Bruxelles, 13/02/2002 (Agence Europe) - Le Conseil "Education et Jeunesse" du 14 février se concentrera sur la préparation du Sommet de Barcelone. En particulier, les ministres devraient adopter un programme de travail sur la mise en oeuvre des objectifs des systèmes d'éducation et de formation, discuter l'espace européen d'éducation et de la formation tout au long de la vie et entendre un rapport de synthèse de la Commissaire Viviane Reding. La matinée sera consacrée aux points Education et l'après-midi aux points Jeunesse. Les travaux se dérouleront comme suit:
I. Education: réuni sous la présidence de Pilar Del Castillo Vera, le Conseil:
devrait adopter un rapport conjoint (Commission/Conseil) destiné au Sommet et proposant un programme de travail détaillé du suivi des objectifs des systèmes d'éducation et de formation. Ce rapport souligne le rôle que l'éducation et la formation sont appelées à jouer dans l'amélioration du niveau des qualifications des citoyens européens (le Conseil Education avait examiné un rapport intérimaire dont la version finale est à présent sur la table des ministres (voir EUROPE du 30 novembre, p.8);
aura un débat d'orientation sur la communication de la Commission "Réaliser un espace européen de l'éducation et de la formation tout au long de la vie" (voir EUROPE du 22 novembre, p.14). Ce sujet sera également abordé par les ministres de la Jeunesse.

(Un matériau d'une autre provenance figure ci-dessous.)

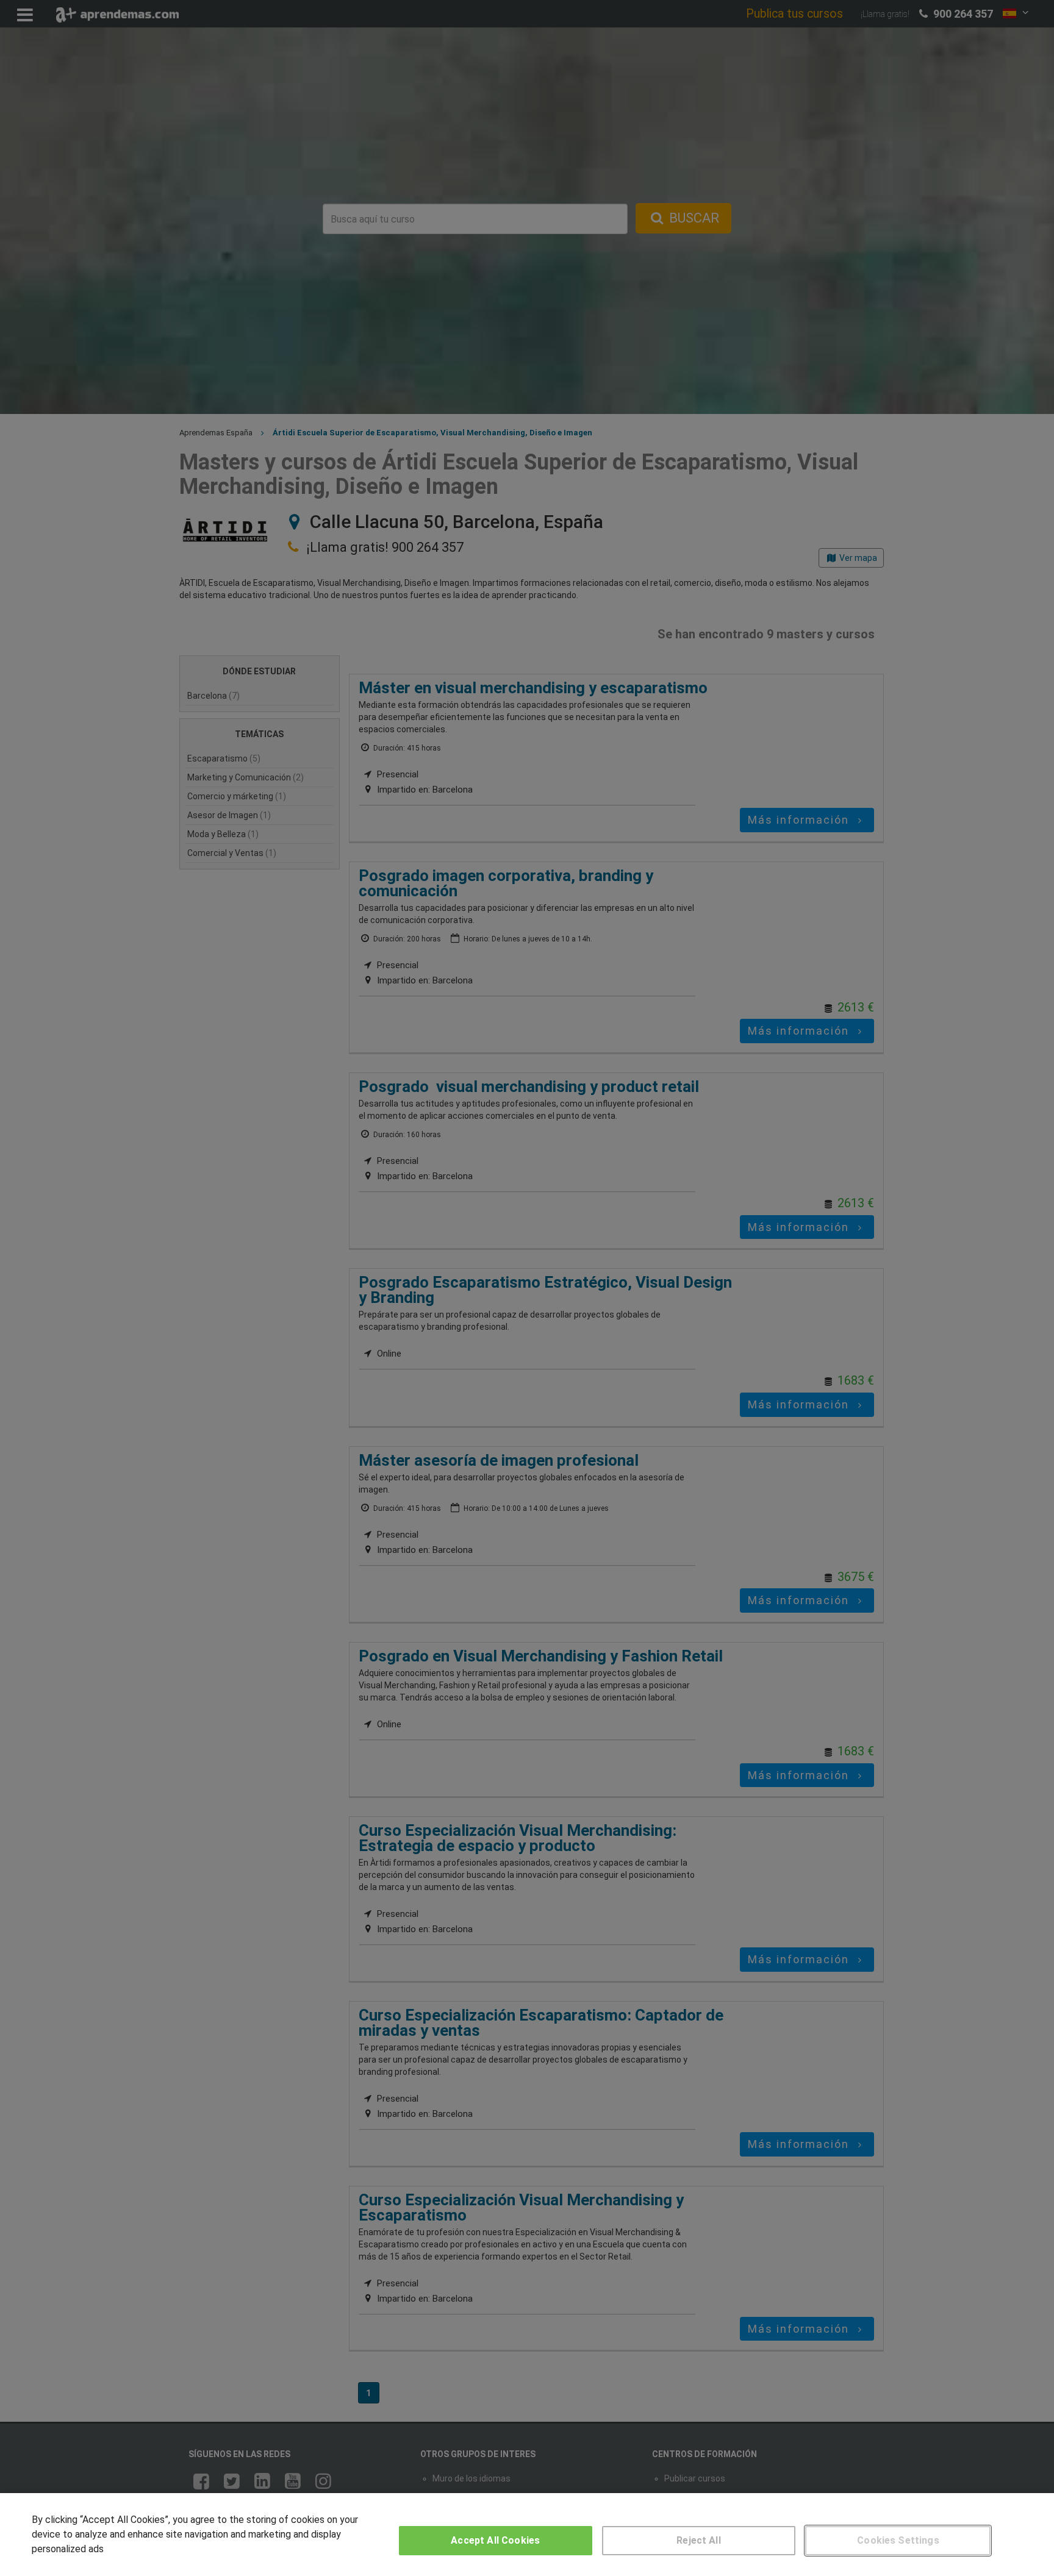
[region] (527, 2534)
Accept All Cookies (495, 2540)
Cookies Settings (898, 2540)
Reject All (698, 2540)
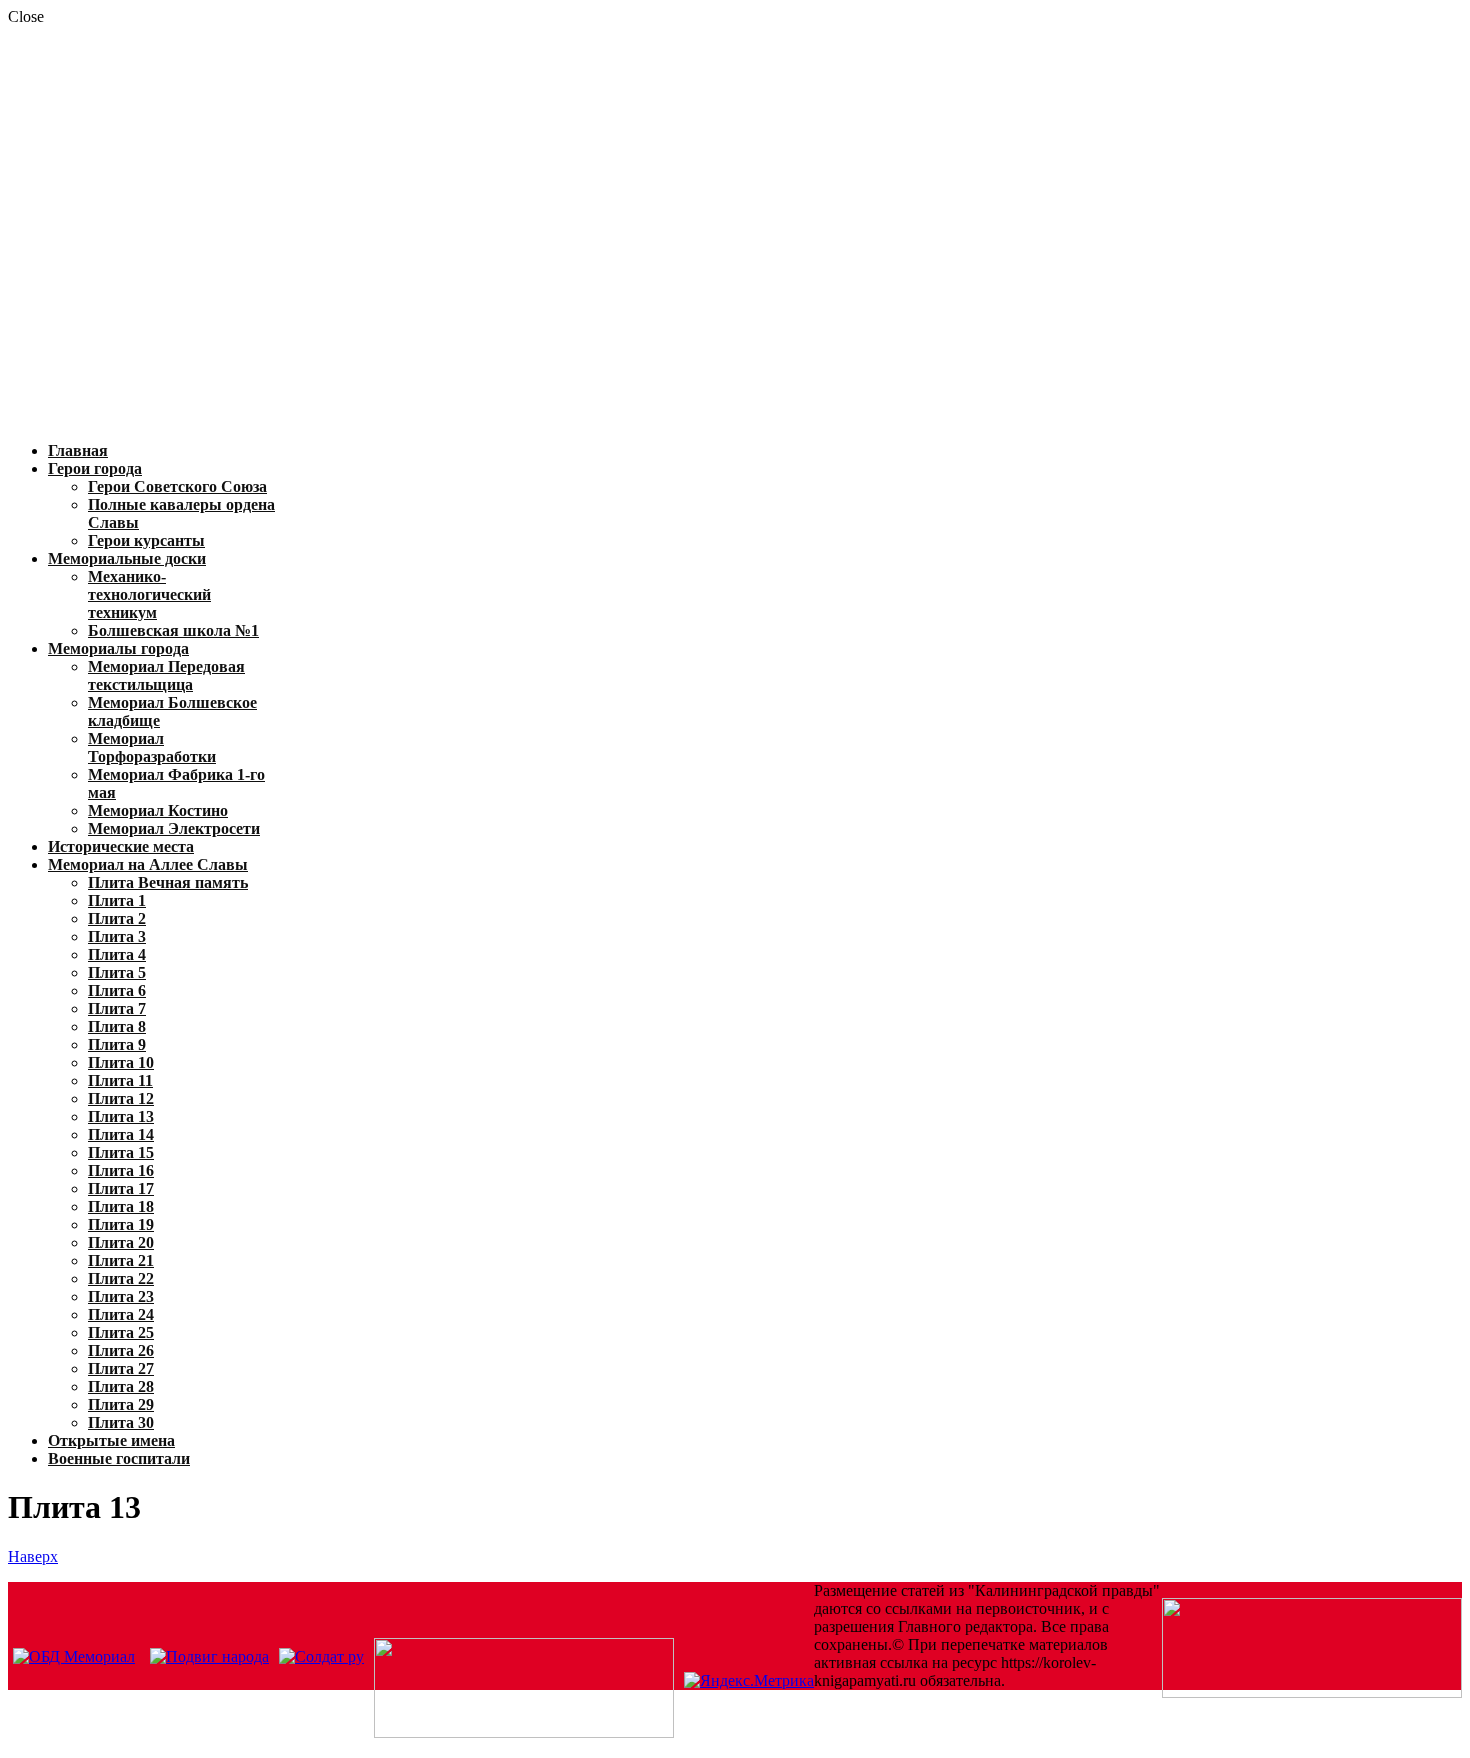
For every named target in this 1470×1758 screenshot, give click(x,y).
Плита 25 (121, 1332)
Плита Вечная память (168, 882)
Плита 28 (121, 1386)
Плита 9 (117, 1044)
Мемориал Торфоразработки (152, 747)
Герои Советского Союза (177, 486)
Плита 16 (121, 1170)
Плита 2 (117, 918)
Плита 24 (121, 1314)
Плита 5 (117, 972)
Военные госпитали (119, 1458)
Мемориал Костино (158, 810)
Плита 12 (121, 1098)
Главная (78, 450)
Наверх (33, 1556)
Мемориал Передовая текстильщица (166, 675)
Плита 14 (121, 1134)
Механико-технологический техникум (149, 594)
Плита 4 (117, 954)
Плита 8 (117, 1026)
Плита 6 (117, 990)
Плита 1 (117, 900)
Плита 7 (117, 1008)
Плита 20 (121, 1242)
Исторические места (121, 846)
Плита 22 (121, 1278)
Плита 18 (121, 1206)
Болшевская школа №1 (173, 630)
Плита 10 (121, 1062)
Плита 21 (121, 1260)
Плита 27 (121, 1368)
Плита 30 (121, 1422)
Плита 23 (121, 1296)
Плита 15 (121, 1152)
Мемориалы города (118, 648)
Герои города (95, 468)
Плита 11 (120, 1080)
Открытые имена (111, 1440)
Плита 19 (121, 1224)
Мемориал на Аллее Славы (148, 864)
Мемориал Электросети (174, 828)
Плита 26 (121, 1350)
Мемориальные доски (127, 558)
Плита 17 (121, 1188)
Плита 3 (117, 936)
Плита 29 (121, 1404)
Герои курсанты (146, 540)
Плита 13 (121, 1116)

Pour orienter le débat, la Présidence a formulé des questions à l'attention des ministres de l'Education, à savoir: 1) estimez-vous que les propositions présentées dans cette communication sont utiles pour l'élaboration de stratégies cohérentes et globales d'éducation et de formation tout au long de la vie ? Que peut faire le Conseil afin que cette stratégie et la mise en oeuvre du programme de travail sur les objectifs des systèmes d'éducation convergent de manière efficace ? 2) parmi les six groupes d'action proposés (développement des partenariats, analyse détaillée des besoins, accroissement de l'investissement public et privé dans l'apprentissage, accès aux offres d'apprentissage, valorisation de l'apprentissage et mise en place d'un contrôle de qualité) lesquels devraient être prioritaires ? 3) quels sont les obstacles à la reconnaissance de l'éducation formelle, non formelle et informelle en Europe? Un processus de coopération fondé sur la transparence et la confiance mutuelle peut-il contribuer à leur élimination ?
Quant aux ministres de la Jeunesse, ils évoqueront la contribution du programme Jeunesse à l'apprentissage non formel des jeunes (renforcement de la confiance en soi, volonté de participer plus activement à la vie sociale, etc.) et aussi les projets favorisant l'acquisition de nouvelles compétences et aptitudes liées notamment au sentiment d'appartenance à l'Europe. La Présidence leur a donc posé deux questions de fond relatives à l'apprentissage non formel: pour les jeunes, quels sont les aspects clés à prendre en considération dans le cadre de l'éducation et de la formation tout au long de la vie ? Quelle contribution peut donner une telle éducation et formation (par exemple, expériences sur le plan national et coopération avec d'autres organisations internationales) ?
entendra Viviane Reding leur présenter: a) le rapport de synthèse de la Commission "La stratégie de Lisbonne - Réussir le changement" (voir EUROPE Documents n° 2267/68 du 23 janvier 2002). Un débat formel n'est pas prévu, mais les ministres échangeront leurs points de vue sur ce document au cours du déjeuner; b) la proposition d'étendre le programme de coopération universitaire TEMPUS aux pays tiers du bassin méditerranéen (voir EUROPE du 6 février, p.11). La décision sur cette proposition devrait être prise par le Conseil le 30 mai; c) le plan d'action sur les compétences de base et de mobilité (voir EUROPE d'hier, p.17).
II. Jeunesse: les ministres, réunis sous la présidence de Juan Carlos Aparicio, devraient adopter des conclusions sur le Livre blanc "Jeunesse" (voir EUROPE du 22 novembre), saluant notamment "l'adaptation au domaine de la jeunesse de la méthode ouverte de coordination, dont la mise en oeuvre reste à définir, dans le plein respect de la compétence des Etats membres et conformément au principe de subsidiarité". Ce point suscite cependant une réserve de la Finlande, qui veut que la méthode ouverte de coordination dans le cadre de la politique de la jeunesse soit clairement définie pour éviter des procédures lourdes (rapports annuels, recours généralisé aux statistiques et indicateurs), l'objectif étant au contraire d'avoir un mécanisme souple facilitant l'échange d'informations et de bonne pratiques.